● WRITTEN REQUEST 1
Rewrite the records starting at the line containing "Task: Click the fx expression icon for 湿度" and ending at the line containing "Action: pyautogui.click(x=66, y=302)", replacing "Collapse" with "Expand" and leaving everything else unchanged.

● TEXT TO READ

BrianAJackson / Essentials collection /


The rationale behind the Whistleblowing Directive is that the role of whistleblowers is key in ensuring the monitoring, but also the enforcement of EU laws and policies, since '[t]hey feed national and Union enforcement systems with information, leading to effective detection, investigation and prosecution of breaches of Union law, thus enhancing transparency and accountability' (Recital 2 of the Whistleblowing Directive).

The following laws previously governed whistleblowing systems in Italy:

  • Law No. 179 of November 30, 2017 (the Whistleblowing Law), in force as of December 29, 2017; and
  • Legislative Decree No. 231 of June 8, 2001 (the Corporate Liability Decree).

In line with the Whistleblowing Directive and in order to enhance the confidence of potential reporters to file a complaint, the Decree requires the set-up of a coherent and effective structure of reporting channels, ruling also on the terms of the functioning of the same; for example, how they should be set up, managed, and monitored. In parallel, the Decree also introduces a comprehensive and reliable set of guarantees to effectively protect the reporters against possible negative consequences, such as acts of retaliation.

Whistleblowing systems

With respect to the kind of whistleblowing systems available in Italy under the former legislative framework, the main game-changers introduced by the Decree include:

  • broadening the perimeter of application in terms of relevant laws and regulations which can be the subject matter of a report;
  • enlarging the spectrum of individuals who may file a report;
  • widening the availability and accessibility of the communication channels to be implemented to file a report; and
  • setting up a robust system of protection for the whistleblower, both in terms of requirements to be fulfilled to protect the relevant confidentiality, as well as specific measures to be adopted to protect the reporter against possible retaliation.

Looking through a data protection lens

From a data protection perspective, the Whistleblowing Directive specifically refers to the General Data Protection Regulation (GDPR) under two different perspectives: on the one hand, GDPR rules are recalled as requirements to be fulfilled for the data processing activities performed in the management of the reports; on the other hand, the breach of GDPR rules is among the conducts which are included in the scope of application of the same. Article 13 of the Decree expressly refers to GDPR compliance as well.

Generally speaking, the Whistleblowing Directive, and in turn the Decree, trigger a number of issues in respect of the processing of personal data of the reporter, the reported person, and third parties possibly involved, as applicable. Only focusing on the fact that the number of reportable conducts has been enlarged, as well as the number of potential reporters (and reported persons), translates to a higher number of personal data being processed, including special categories of data under Article 9 of the GDPR, and a higher number of data subjects potentially involved. Of course, there are also other important elements to be factored in, such as transparency, security and confidentiality, proportionality, and lawfulness of processing, among other principles.

It is worth noting that, on January 11, 2023, the Italian data protection authority (Garante) issued a favorable opinion (only available in Italian here) on the (at the time) draft Decree, which included most of the observations raised by the Garante.

Key considerations

Looking at the interplay between the Decree on the one side and the GDPR together with the Italian Legislative Decree No. 196/2003 (the Privacy Code) on the other, the main points of attention may be identified as the following four:

  • the set-up of the whistleblowing system;
  • the managing of the whistleblowing system;
  • the data subjects, intended as the reporting person, the reported person, and potential third parties who may be mentioned in the report or involved in the course of the relevant investigation; and
  • the managing of the reports, whether unsubstantiated or to be further investigated.

Set-up of whistleblowing systems

Starting from the whistleblowing system, this should be conceived and implemented having in mind the principles of Privacy by Default and by Design.

● SOURCE MATERIAL
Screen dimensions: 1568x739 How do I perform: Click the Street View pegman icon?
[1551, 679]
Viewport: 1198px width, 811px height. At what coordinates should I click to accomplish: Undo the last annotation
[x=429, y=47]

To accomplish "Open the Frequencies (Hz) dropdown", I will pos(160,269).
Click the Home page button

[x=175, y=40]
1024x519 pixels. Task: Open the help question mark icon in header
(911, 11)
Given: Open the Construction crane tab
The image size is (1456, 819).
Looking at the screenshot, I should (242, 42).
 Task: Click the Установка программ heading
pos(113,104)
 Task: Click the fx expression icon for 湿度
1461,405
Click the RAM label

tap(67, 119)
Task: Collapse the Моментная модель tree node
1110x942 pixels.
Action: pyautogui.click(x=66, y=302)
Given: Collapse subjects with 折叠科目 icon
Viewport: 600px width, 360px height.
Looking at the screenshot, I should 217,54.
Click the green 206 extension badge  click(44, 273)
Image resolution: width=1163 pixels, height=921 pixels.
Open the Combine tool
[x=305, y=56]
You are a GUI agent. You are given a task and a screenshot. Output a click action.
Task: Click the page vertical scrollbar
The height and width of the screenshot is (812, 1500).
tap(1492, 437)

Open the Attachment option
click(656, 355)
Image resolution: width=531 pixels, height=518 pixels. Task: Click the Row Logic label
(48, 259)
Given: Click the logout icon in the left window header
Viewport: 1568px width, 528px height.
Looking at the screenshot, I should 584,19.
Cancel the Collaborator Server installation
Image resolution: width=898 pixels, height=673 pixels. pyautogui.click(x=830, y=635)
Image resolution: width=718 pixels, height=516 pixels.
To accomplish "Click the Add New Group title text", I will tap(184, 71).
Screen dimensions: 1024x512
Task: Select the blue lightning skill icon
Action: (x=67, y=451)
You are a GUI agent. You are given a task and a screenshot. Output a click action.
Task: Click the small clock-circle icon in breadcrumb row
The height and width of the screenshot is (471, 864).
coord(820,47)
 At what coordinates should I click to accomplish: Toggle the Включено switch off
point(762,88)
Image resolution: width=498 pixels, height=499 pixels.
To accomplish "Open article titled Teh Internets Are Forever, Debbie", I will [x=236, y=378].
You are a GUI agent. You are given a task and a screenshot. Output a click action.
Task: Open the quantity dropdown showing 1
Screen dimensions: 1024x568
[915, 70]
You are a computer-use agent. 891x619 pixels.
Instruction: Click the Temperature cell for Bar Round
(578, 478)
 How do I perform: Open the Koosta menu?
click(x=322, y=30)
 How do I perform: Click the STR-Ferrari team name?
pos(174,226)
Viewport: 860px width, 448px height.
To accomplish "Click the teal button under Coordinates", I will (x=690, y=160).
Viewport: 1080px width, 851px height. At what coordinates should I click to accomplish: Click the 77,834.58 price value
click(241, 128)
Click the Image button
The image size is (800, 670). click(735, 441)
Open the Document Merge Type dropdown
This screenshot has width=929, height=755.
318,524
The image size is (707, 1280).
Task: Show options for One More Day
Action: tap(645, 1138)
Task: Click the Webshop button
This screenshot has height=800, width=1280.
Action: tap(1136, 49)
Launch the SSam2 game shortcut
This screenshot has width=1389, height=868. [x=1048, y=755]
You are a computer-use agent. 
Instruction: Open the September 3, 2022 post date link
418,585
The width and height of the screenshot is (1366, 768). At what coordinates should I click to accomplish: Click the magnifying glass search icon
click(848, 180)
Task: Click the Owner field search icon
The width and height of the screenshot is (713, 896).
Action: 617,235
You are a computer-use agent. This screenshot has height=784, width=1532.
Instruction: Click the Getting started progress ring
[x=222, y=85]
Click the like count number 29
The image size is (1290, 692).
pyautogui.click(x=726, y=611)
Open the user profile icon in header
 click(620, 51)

● WRITTEN REQUEST 2
According to the whistleblowing text, on what date did the Italian data protection authority issue its favorable opinion on the draft Decree?

● RESULT 1
 Task: Click the fx expression icon for 湿度
1461,405
Click the RAM label

tap(67, 119)
Task: Expand the Моментная модель tree node
1110x942 pixels.
Action: pyautogui.click(x=66, y=302)

● RESULT 2
January 11, 2023